Clutch Disengagement Issues:
Since the master, slave, and SS clutch line didn't fix my disengagement problems it seems that it will have to wait until I can drop the clutch. I went ahead and ordered an F1 Stage 3 clutch with Fidanza flywheel to hold me over for awhile. If I'm going to spend the time to drop the tranny then I'm going to do a good chunk of work while I'm down there as this is the factory clutch and flywheel in the car. I also ordered an OEM TOB, clutch fork, and pivot ball from ExtremePSI. I also picked up a full engine gasket kit to do the rear main while I have the tranny out.

I went ahead and started prepping the car to drop the tranny out and clean up the engine bay while I'm at it.


Notice the Styrofoam...this is because my wife doesn't understand how much of a pain in the ass it is to remove a door ding out of the curves of the car :banghead:...

Anyway, while those things are on the way to the house I decided to wire up my new Glowshift Red Digital EGT and Boost Gauge and mount them in an OBX cluster pod.



Everything looked good wired up and test fitted. I made sure to make a mini harness for these gauges so that I can pull the cluster as well as make sure I can disconnect them from the firewall where I'll run it through the shift boot for now. I have to say that I really like the quality of the digital gauges and the color as well.

Quick question for you guys, what would be the best 12v switched source to use on the firewall for my digital boost gauge?

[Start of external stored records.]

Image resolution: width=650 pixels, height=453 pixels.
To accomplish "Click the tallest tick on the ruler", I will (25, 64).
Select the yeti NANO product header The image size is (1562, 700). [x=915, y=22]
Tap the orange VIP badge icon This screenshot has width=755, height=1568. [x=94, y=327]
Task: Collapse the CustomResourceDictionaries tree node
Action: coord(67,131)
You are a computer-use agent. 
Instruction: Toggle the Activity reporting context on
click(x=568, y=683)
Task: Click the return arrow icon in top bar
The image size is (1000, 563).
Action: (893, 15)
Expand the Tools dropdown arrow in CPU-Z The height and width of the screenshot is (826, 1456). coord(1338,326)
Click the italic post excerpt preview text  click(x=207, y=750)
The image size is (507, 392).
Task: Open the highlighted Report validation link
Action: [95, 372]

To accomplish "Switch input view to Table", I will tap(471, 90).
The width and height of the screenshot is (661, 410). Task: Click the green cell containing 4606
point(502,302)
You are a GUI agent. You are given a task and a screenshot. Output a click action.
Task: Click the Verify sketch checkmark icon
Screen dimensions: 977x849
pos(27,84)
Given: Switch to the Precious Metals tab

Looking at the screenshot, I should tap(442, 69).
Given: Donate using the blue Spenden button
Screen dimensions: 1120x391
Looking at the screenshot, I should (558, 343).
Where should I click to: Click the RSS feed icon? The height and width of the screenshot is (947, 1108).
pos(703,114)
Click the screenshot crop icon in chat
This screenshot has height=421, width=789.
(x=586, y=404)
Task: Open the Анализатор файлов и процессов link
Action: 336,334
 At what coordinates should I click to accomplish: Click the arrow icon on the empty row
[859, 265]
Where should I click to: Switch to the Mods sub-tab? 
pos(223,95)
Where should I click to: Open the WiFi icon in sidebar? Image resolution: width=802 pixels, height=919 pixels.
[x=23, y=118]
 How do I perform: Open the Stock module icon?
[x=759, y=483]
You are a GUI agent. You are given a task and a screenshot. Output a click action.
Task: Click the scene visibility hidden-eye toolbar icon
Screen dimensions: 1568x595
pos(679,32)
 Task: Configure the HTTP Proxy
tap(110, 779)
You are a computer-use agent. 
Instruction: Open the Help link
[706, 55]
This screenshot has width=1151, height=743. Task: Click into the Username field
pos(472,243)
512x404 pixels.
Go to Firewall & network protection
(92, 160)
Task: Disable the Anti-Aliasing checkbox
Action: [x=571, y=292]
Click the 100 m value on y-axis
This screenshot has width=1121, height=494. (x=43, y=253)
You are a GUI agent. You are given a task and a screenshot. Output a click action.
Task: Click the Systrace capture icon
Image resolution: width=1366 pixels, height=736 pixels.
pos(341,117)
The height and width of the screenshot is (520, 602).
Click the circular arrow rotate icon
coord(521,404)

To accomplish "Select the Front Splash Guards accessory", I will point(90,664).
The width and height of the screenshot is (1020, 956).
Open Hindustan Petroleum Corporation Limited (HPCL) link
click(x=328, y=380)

Finally, I took the time to throw on my Voodoo III mbc after I did the full EGR, emissions, and vacuum delete.



Proven Member
Feb 7, 2003
Prairie Grove, Arkansas
danielsl1999gsx - I used a Torquesolutions (ebay) EGR blockoff plate, removed the entire EGR system including the charcoal canister and associated vacuum tubes. attached a hose from the factory hard pipe and ran it out of the engine bay and under the car (left the check valve on the pipe as well). Then I did the vacuum delete using Taboo diagrams with some modifications. As for now all of the associated sensors are still hooked up to avoid CEL but I will probably take them out anyway as a CEL doesn't both me (in reality I get worried when it's NOT on....).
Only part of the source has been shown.